Gelesenes anwenden =
[1] Prüfe, ob die folgenden Aussagen mit dem Text über Therèse übereinstimmen, und antworte jeweils mit Ja oder Nein samt den entscheidenden Worten des Textes als genaues Zitat: (a) Therèse wuchs in einem Schweizer Nonneninternat auf. (b) Der Vater landete am Ende im Gefängnis. (c) Therèse pflegt Pater Robert Lecornu hingebungsvoll.
[2] Gib aus dem Text über Therèse den Abschnitt wortgetreu aus, der mit "Die vermutlich minderjährige" beginnt und bis einschließlich "sprechen – aus." reicht.
[3] Nimm den Text über Therèse nach seinem letzten Satz auf und schreibe ihn weiter.

Die vermutlich minderjährige Therèse wuchs in einem Schweizer Nonneninternat auf. Der religiöse Fanatismus ihres Vaters schlug am Ende in religiösen Wahn um und führte ihn ins Irrenhaus und die Familie in die Armut. Seine Religiosität hat Therèse geerbt, was sie aber nicht daran hindert, in aller Gutmütigkeit ein ausschweifendes Leben zu führen und dem entsprungenen Pater Robert Lecornu zu verfallen, einem Skandalpriester, den sie hingebungsvoll peppelt und pflegt. Auf ihn übt sie eine „mystische Behexung“ – man könnte auch kalauernd von Versexung sprechen – aus.

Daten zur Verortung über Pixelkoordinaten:
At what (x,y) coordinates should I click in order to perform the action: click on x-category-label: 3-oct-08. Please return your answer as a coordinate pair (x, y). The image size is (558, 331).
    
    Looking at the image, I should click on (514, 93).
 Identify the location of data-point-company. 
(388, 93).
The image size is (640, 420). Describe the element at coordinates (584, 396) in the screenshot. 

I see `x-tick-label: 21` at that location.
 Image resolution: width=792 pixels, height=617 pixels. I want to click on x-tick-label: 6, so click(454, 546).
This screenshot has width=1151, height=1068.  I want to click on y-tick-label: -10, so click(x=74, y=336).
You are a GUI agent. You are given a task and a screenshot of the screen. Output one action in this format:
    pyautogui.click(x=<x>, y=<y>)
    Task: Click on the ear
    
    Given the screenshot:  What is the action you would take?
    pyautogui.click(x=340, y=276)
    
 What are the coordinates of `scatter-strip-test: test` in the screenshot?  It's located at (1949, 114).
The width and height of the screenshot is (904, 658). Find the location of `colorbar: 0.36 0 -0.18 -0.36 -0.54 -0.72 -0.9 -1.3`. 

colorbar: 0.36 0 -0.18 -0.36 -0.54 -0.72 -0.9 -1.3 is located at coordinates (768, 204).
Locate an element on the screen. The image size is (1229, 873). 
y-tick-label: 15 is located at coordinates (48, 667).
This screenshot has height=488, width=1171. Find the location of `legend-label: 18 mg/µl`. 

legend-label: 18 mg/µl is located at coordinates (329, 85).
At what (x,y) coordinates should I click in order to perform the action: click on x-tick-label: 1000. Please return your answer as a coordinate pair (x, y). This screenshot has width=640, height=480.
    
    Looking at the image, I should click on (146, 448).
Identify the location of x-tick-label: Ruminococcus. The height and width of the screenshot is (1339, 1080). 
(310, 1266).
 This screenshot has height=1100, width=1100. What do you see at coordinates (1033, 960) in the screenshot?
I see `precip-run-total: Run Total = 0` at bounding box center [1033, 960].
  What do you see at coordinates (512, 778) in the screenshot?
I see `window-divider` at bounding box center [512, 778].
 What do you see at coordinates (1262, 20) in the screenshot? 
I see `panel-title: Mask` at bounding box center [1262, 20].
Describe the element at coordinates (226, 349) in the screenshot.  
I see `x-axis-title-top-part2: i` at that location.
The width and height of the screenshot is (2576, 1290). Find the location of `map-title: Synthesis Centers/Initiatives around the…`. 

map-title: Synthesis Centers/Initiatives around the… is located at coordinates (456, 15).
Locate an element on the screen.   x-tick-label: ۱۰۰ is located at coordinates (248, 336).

Antworten je Aufgabe =
[1]
(a) Ja: „wuchs in einem Schweizer Nonneninternat auf“
(b) Nein: „führte ihn ins Irrenhaus“
(c) Ja: „den sie hingebungsvoll peppelt und pflegt“

[2]
Die vermutlich minderjährige Therèse wuchs in einem Schweizer Nonneninternat auf. Der religiöse Fanatismus ihres Vaters schlug am Ende in religiösen Wahn um und führte ihn ins Irrenhaus und die Familie in die Armut. Seine Religiosität hat Therèse geerbt, was sie aber nicht daran hindert, in aller Gutmütigkeit ein ausschweifendes Leben zu führen und dem entsprungenen Pater Robert Lecornu zu verfallen, einem Skandalpriester, den sie hingebungsvoll peppelt und pflegt. Auf ihn übt sie eine „mystische Behexung“ – man könnte auch kalauernd von Versexung sprechen – aus.

[3]
Die Bohème führt – was Robert betrifft – buchstäblich in den Abgrund. Er stürzt bei einer Klettertour mit Besobrasow eine Steilwand hinab. Man fragt sich, warum die beiden diesen gefährlichen Ausflug überhaupt unternehmen. Sicherlich ist es eine Ausgeburt des blinden alltäglichen Aktionismus, der Handel und Wandel der Gruppe vorantreibt. Nach dem Absturz ist nichts mehr wie es war. Therèse, die immer mehr einem Gebetswahn verfällt und Roberts Tod in einer Art religiösen Vision vorausgesehen hat, beschließt, ins Kloster zu gehen. Die Gruppe löst sich auf. Therèse lässt Dutow und die anderen allein im unwirtlichen Wetter der Gegenwart zurück.

Langsam füllte der Raum sich mit Dunkelheit, die Ecken und die rußgeschwärzte Decke waren schon darin verschwunden. Und plötzlich kam dazu ein wundervoll vertrautes, unsagbar trauriges gleichmäßiges Geräusch, und ich wusste, ohne die Augen zu öffnen, dass es draußen wieder zu regnen begonnen hatte.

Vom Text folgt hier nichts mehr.